Kedua orang itu saling diam sembari melihat prajurit berlatih untuk penyerangan dini hari nanti.
.
.
.
1 jam sebelum penyerangan.
Arcelio, Zaniel, serta Celestin berada dalam kamar putri. Mereka semua diam dengan pikiran masing-masing sembari menunggu mata gadis kecil itu terbuka. "Apa yang kamu lakukan?" tanya Arcelio meantap heran pada Zaniel yang melakukan percobaan sihir dengan penyihir yang berjaga. "Aku membuat kloning putri untuk pengalihan jika keadaan mendesak. Jadi jangan ganggu aku."
Arcelio berdecih melirik Zaniel dan penyihir yang sedang berfokus pada eksperimen. Matanya kini beralih pada pemuda berusia dua puluh tahun di depannya yang menyeksikan apa yang dilakukan Zaniel dengan seksama. "Kamu, Pangeran Celestin bukan?" tanya Arcelio yang langsung ditanggapi oleh Celestin. "Iya, benar. Tuan Ingram."
Arcelio mengangguk-angguk. "Ngomong-ngomong aku ingin bertanya padamu. Apakah tidak apa-apa?" Celestin tersenyum mengiyakan. "Tentu saja, tidak apa-apa, Tuan." Keduanya terdiam canggung. Walau sudah bertahun-tahun bersama, mereka hanya bisa santai ketika putri hadir yang selalu mencairkan suasana.
"Kudengar umurmu sudah dua puluh tahun. Kamu tidak berpikiran menikah?" Arcelio bertanya ragu-ragu. Sedangkan Celestin yang mendengarnya menggaruk tengkuknya canggung. "Itu, saya belum terpikirkan mempunyai pasangan. Saya lebih suka berkarir dan belajar di banding mempunyai hubungan romansa." Arcelio mengangguk pelan.

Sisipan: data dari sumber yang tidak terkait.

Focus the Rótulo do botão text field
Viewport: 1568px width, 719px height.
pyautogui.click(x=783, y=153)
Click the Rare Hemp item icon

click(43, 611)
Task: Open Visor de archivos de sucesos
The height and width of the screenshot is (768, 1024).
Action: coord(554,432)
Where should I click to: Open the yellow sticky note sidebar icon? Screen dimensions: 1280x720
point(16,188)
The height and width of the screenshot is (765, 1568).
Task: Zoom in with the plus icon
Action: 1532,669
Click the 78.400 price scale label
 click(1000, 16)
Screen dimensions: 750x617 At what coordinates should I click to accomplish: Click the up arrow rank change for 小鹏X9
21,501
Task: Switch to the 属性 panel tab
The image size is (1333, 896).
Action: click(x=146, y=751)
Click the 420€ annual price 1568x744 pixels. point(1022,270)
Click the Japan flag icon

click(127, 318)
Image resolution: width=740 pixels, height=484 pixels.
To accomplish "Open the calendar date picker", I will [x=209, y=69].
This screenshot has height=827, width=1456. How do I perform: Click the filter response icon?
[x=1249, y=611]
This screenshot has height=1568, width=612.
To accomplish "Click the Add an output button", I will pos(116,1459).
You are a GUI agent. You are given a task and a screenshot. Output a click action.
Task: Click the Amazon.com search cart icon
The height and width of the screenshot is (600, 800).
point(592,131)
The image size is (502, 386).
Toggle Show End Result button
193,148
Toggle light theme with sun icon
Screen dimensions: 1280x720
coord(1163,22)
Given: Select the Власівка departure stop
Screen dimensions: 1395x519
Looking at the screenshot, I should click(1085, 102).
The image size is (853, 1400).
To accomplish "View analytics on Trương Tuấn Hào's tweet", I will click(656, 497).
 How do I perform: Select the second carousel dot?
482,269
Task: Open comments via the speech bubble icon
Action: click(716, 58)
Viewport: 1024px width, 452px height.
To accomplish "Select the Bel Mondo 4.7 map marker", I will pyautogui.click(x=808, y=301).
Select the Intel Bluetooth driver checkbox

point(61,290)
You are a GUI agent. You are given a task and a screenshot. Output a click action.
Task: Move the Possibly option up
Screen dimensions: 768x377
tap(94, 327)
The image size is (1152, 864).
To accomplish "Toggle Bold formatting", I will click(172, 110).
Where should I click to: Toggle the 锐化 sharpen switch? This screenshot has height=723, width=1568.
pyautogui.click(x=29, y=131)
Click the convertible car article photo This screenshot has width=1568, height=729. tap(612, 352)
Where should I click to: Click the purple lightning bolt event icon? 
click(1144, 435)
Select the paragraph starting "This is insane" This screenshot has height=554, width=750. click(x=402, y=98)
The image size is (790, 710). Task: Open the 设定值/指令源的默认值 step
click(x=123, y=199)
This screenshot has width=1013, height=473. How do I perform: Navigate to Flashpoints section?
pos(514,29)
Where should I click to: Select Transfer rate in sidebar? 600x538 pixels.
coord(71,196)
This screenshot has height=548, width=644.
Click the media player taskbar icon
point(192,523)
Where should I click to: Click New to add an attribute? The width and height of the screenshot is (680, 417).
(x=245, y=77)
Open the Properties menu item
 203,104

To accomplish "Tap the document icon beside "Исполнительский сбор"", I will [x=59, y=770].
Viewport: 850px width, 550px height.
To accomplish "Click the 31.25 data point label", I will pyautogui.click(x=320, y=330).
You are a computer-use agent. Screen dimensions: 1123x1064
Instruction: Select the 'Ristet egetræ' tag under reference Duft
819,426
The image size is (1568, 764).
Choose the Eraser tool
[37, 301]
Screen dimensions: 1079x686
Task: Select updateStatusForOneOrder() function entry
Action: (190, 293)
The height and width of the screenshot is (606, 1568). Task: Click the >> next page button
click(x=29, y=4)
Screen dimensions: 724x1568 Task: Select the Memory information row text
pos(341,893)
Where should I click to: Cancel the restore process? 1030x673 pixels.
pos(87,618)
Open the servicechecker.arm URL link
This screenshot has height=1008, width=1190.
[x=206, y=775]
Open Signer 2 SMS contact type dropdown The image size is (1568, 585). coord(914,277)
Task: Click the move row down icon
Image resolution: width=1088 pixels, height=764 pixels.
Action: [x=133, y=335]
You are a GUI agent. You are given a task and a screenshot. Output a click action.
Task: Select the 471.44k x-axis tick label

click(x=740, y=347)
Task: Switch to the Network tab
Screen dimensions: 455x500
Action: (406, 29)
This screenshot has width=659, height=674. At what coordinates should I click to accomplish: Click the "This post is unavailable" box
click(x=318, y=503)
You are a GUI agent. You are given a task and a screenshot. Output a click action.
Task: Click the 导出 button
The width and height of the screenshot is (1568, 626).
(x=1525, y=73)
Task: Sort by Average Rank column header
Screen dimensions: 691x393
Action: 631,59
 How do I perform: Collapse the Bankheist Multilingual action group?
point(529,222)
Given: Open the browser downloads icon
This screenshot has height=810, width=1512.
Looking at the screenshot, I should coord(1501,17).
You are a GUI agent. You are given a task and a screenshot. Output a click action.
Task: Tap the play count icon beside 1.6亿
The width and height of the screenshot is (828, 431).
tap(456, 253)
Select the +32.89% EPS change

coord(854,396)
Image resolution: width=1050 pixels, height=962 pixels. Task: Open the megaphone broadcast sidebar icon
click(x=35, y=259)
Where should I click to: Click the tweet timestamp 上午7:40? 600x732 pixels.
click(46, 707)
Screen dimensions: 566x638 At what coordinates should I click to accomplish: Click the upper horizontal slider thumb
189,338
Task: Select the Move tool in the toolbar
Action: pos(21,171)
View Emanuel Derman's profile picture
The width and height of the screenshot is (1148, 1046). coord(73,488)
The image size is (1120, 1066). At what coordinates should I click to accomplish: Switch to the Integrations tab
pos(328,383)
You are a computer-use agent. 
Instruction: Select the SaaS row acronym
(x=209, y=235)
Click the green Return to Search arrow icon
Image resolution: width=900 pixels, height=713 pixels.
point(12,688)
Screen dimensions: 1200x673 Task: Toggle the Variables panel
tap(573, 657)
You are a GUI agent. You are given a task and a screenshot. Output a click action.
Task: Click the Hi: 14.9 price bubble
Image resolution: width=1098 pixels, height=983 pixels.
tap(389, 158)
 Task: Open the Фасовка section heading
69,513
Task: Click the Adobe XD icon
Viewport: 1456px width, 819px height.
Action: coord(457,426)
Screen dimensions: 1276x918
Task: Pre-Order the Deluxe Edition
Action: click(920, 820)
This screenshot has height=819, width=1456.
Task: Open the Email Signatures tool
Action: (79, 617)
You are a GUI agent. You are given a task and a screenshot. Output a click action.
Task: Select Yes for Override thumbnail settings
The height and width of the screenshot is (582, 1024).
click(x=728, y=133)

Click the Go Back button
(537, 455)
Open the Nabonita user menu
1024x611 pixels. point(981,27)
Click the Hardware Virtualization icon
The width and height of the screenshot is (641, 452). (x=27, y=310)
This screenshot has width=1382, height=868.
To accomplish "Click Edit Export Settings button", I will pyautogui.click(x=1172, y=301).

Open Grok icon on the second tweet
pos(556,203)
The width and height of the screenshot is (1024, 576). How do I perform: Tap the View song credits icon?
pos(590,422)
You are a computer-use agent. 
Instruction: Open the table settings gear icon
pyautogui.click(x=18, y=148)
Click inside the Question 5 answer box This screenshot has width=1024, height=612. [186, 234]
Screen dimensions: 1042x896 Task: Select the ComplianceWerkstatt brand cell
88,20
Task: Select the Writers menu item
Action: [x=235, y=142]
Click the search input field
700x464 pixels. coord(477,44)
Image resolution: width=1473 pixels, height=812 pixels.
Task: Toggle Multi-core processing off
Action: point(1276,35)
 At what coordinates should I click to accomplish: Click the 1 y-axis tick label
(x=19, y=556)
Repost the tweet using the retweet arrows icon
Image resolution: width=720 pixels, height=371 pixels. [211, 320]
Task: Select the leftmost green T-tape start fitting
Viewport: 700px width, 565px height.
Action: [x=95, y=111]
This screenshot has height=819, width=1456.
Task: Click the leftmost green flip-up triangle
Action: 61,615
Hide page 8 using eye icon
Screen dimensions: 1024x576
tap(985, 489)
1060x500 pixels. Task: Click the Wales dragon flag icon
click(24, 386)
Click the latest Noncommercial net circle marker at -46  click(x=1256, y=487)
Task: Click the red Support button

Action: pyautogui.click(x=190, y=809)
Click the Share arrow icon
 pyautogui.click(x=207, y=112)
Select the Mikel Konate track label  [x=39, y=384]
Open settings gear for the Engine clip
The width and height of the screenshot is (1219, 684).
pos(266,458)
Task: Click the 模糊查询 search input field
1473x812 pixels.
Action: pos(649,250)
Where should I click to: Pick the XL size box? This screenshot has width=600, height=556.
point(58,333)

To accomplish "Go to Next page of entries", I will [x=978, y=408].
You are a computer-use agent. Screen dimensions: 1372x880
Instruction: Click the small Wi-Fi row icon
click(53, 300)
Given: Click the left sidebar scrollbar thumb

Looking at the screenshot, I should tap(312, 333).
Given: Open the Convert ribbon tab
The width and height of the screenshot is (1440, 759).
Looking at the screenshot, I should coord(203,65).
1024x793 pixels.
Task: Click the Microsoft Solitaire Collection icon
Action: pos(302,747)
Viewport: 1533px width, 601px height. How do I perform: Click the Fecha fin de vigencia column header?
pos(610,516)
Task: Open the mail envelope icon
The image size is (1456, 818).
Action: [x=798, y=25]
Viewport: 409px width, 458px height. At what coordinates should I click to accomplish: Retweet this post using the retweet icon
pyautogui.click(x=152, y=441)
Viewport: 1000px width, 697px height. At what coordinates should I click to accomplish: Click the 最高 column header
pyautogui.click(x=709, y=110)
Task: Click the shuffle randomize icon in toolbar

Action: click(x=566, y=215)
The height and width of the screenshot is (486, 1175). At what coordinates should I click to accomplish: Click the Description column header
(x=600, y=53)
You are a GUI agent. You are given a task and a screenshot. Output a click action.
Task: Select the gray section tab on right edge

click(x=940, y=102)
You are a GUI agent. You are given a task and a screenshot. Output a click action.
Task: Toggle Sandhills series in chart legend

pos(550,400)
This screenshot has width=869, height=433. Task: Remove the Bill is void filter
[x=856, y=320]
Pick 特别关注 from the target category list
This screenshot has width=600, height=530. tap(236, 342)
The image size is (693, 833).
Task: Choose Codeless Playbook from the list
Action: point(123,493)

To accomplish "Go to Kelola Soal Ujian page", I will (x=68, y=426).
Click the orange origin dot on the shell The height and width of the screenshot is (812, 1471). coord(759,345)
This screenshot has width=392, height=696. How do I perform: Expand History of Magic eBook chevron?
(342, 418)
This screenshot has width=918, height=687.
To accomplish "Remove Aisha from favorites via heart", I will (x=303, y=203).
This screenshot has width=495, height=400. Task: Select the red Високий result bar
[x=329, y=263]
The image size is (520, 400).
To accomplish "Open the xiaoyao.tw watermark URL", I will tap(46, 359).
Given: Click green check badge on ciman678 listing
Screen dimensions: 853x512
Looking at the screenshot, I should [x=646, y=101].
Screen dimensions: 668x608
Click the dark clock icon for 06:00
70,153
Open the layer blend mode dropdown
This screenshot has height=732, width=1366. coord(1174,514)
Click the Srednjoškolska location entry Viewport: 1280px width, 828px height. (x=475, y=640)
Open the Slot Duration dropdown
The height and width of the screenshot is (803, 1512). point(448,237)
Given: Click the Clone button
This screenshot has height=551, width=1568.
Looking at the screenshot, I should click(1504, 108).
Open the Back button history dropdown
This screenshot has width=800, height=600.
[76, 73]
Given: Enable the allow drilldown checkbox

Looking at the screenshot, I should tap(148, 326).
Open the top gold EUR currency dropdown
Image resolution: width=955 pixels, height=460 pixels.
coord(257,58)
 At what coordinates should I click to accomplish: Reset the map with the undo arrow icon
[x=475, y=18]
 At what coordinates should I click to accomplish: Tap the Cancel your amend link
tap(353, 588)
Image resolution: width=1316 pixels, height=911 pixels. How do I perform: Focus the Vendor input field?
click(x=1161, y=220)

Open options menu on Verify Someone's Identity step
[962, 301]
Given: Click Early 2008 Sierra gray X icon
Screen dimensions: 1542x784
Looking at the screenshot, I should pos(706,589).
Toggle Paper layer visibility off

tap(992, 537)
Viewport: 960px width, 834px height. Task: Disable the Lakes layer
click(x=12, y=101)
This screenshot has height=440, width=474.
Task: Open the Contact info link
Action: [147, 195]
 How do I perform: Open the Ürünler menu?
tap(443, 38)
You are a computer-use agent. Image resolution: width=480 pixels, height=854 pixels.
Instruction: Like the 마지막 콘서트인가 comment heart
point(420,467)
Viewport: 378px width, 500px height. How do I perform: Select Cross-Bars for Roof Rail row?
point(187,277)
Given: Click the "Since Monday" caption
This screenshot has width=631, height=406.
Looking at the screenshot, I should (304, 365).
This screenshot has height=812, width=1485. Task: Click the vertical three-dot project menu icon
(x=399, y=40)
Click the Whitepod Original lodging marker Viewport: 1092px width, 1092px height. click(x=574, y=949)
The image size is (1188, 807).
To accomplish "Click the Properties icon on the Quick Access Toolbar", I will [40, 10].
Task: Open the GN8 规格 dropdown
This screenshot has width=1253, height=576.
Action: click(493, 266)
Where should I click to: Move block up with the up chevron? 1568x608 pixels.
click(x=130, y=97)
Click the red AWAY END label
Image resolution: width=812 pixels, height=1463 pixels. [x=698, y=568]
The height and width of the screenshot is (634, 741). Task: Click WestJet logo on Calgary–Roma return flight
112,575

"Mungkin kamu belum bertemu jodohmu saja. Karena aku juga dulu tidak pernah berpikir menikah. Ya, seperti yang kamu tahu. Aku hanya senang menghasilkan dan menghamburkan uang." Arcelio tertawa kecil berkata demikian, kalau dipikir-pikir tingkahnya dulu sangat kekanakan, berbeda dengan sekarang yang tidak terlalu berpusat pada harta. "Suatu saat nanti kamu akan bertemu dengan seseorang yang membuatmu berpikir tidak akan bisa hidup tanpanya."
Celestin tersenyum kecil. "Ya, mungkin saja. Saya tidak terlalu berharap, saya lebih suka menghabiskan waktu bersama keluarga dan bermain dengan putri. Saya belum terpikirkan untuk menemukan yang lain." Keduanya tertawa kecil sembari berbincang. Namun tiba-tiba Zaniel keluar jendela ingin memastikan sesuatu membuat suasan menjadi tegang.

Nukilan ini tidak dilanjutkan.